Sophos: Botnet Uses Brute-Force Attacks Targeting Vulnerable Databases
The operators behind the Kingminer botnet have recently started targeting vulnerable Microsoft SQL Server databases using brute-force methods in order to mine cryptocurrency, according to research released this week from security firm Sophos.
The Kingminer botnet, which has been active since 2018, is also now targeting unpatched SQL Server databases in an effort to exploit both the BlueKeep and EternalBlue vulnerabilities, according to Sophos.
In addition to exploiting known vulnerabilities, the operators behind the botnet are using malware such as the Gh0st remote access Trojan, the Gates backdoor and the Mimikatz password stealer in order to infect the SQL Server databases and inject the cryptominer, the report notes.
Once a SQL Server database is infected, the botnet installs a cryptominer called XMRig that mines for monero cryptocurrency, according to the report written by Sophos researchers Gabor Szappanos and Vikas Singh.
It is unclear how many systems this botnet has infected. Because of the malware’s use of publicly available exploitation tools, the researchers believe that the Kingminer operators are likely to expand the size of their operation.
“Kingminer is one of the many medium-sized criminal enterprises who are more creative than the groups who simply use builders purchased from underground marketplaces,” the report says. “As long as the sources of new tools and exploits are published, groups like Kingminer can and will continue to implement them into their arsenal, accelerating the adoption of the exploits and exploit techniques in the lower level tiers of criminality.”
Targeting SQL Servers
Kingminer botnet establishes an initial foothold in a SQL Server database using brute-force methods to guess the right combination of username and password, according to Sophos.

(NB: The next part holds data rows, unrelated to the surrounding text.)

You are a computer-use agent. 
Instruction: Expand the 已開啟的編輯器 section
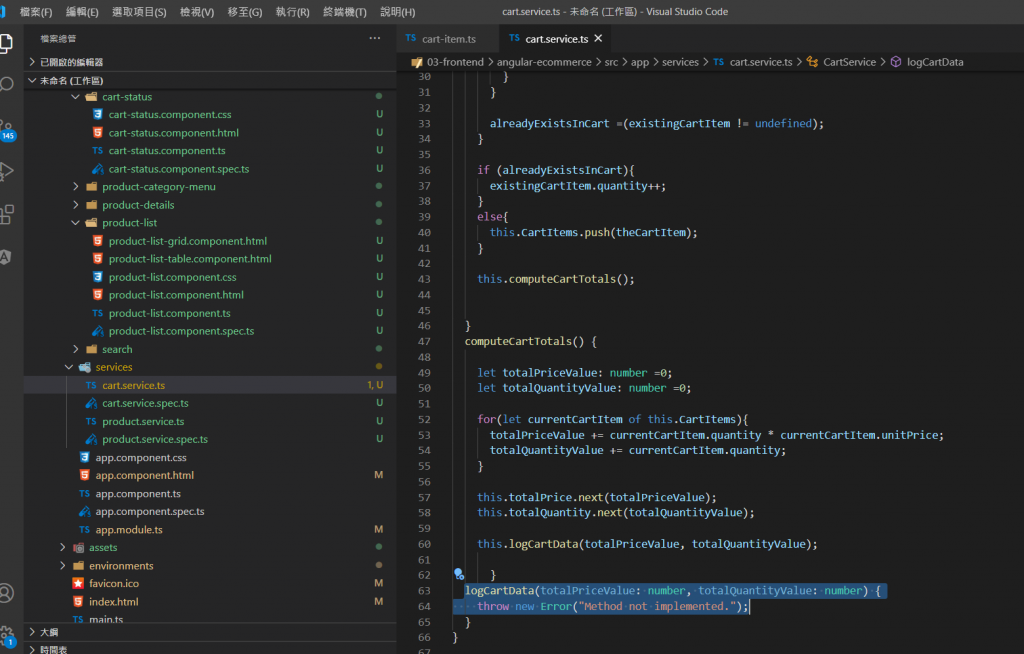pos(70,62)
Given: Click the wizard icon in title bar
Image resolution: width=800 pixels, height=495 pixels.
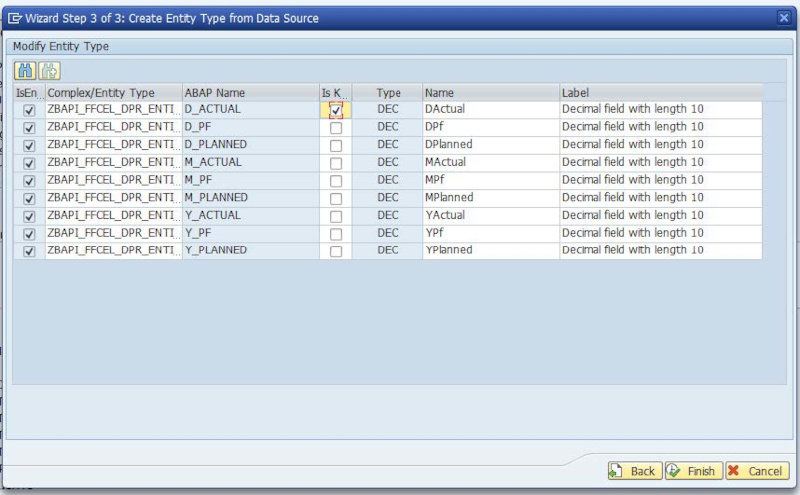Looking at the screenshot, I should (15, 18).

The botnet then downloads various malware components from two separate servers controlled by its operators.
The first is a domain generation algorithm server, essentially a command and control server, that delivers the malicious content. The second is a public GitHub repository that hosts non-malicious tools such as the XMRig miner, reflective loader scripts and the Mimikatz password stealer, the report says.
Sophos researchers believe the botnet uses these tools to help evade detection. While DGA server names are dynamically generated and keep changing with time – which makes detection more difficult – the researchers note that the GithHub repository helps the botnet operators move to new accounts as the old ones are identified and shut down.

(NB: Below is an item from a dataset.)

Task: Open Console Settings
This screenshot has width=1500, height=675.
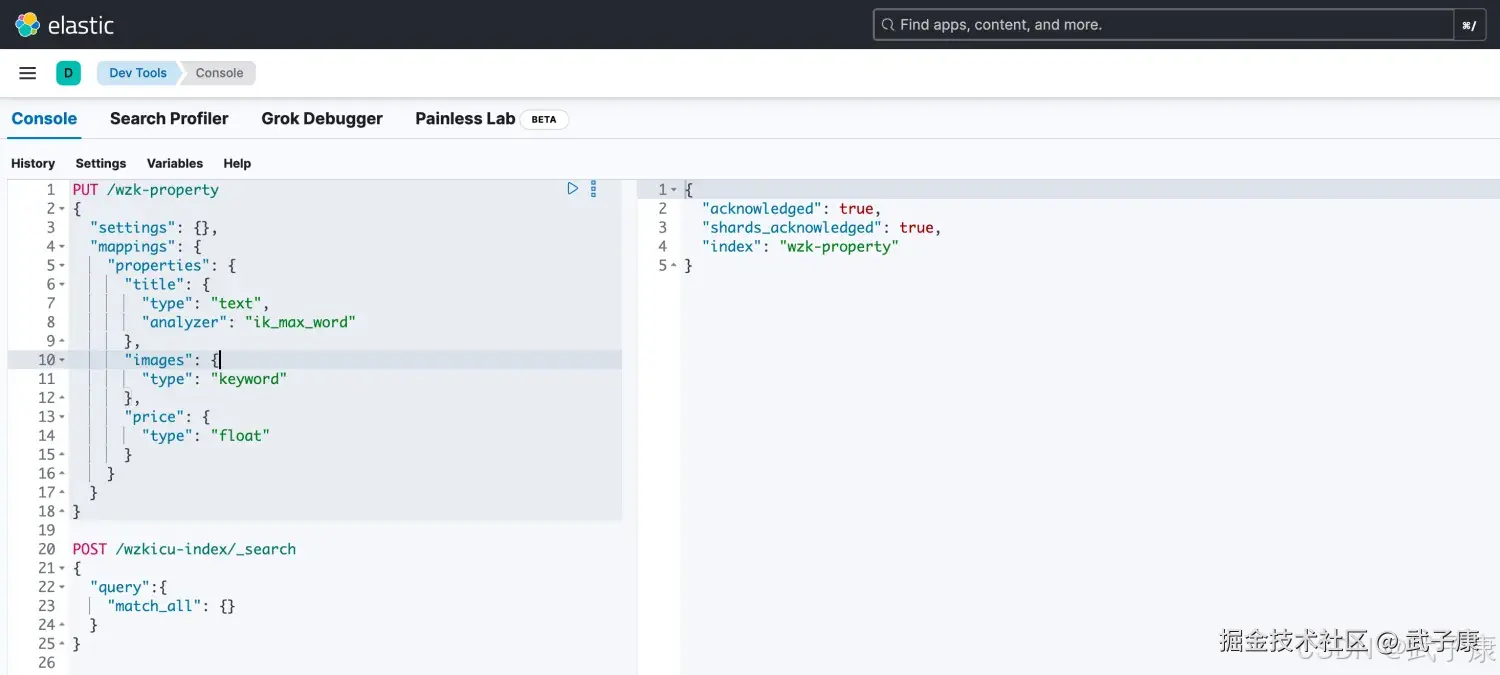Action: tap(100, 163)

In the case of GitHub, operators use 20 separate accounts, according to Sophos.
In the next stage, the malware script is downloaded in a plain VBScript variation as well as a Scriptlet version, which will determine if the SQL Server is running a 32-bit or 64-bit operating system. Once the type of operating system is known, the botnet deploys custom payloads, the report notes.

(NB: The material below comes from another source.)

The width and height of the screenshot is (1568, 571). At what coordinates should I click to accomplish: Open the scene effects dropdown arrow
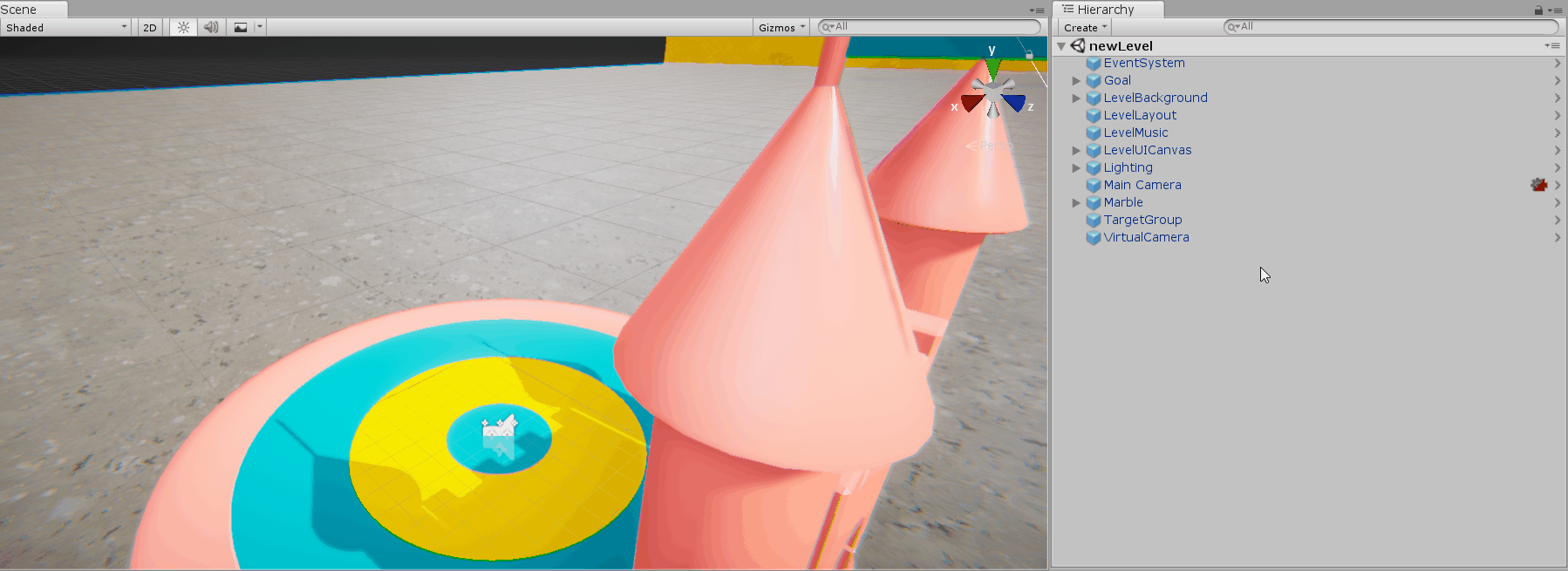tap(259, 27)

The operators of Kingminer may also attempt to exploit a vulnerability listed as CVE-2019-0803, which can escalate privileges.
The last stage sees the botnet proceed to download the main cryptomining payload in three ways. This include running the malware through side loading, executing as a PowerShell script or by disguising the malware as a control panel program to prevent any detection, the report notes.
Once the XMRig is downloaded, the botnet begins mining for monero, according to Sophos.
Exploiting EternalBlue and BlueKeep
In addition to downloading the payload, the malware can also scan a SQL Server to determine if it has been patched for the EternalBlue vulnerability. The Sophos researchers note, however, the botnet operators are only in the early stages of experimenting with EternalBlue and have not successfully exploited it so far.
“The EternalBlue exploitation by Kingminer is still in early stage, and we have not seen successful infections with it,” Szappanos tells Information Security Media Group. “It is not unusual to use this exploit. Just like in the case of SQL attacks, once the tools become available, criminal groups happily take it and use it.”
The Sophos researchers also found that Kingminer will look to see if the infected SQL Server is vulnerable to the BlueKeep vulnerability. If it is, the operators will attempt to disable the remote desktop protocol access to prevent other cybercriminals and botnets from exploiting the same vulnerability.
Botnets and SQL Servers
Over the past several months, other security researchers have found several botnets that are also taking advantage of vulnerable SQL Server databases for illegal cryptomining.
In April, researchers at the security firm Guardicore Labs discovered a botnet called Vollagar that exploits vulnerable SQL Servers for cryptomining. The botnet itself appears to have originated in China (see: Botnet Targets Devices Running Microsoft SQL Server: Report).
“The reason why we see so many attacks targeting SQL Servers is that methods and tools for attacking these servers are generally available in underground sites and forums,” Szappanos tells ISMG. “It’s a typical pattern with cybercriminal tactics that once the information becomes available, many criminal groups will jump on the opportunity and use it for attacks.”
Managing Editor Scott Ferguson contributed to this report.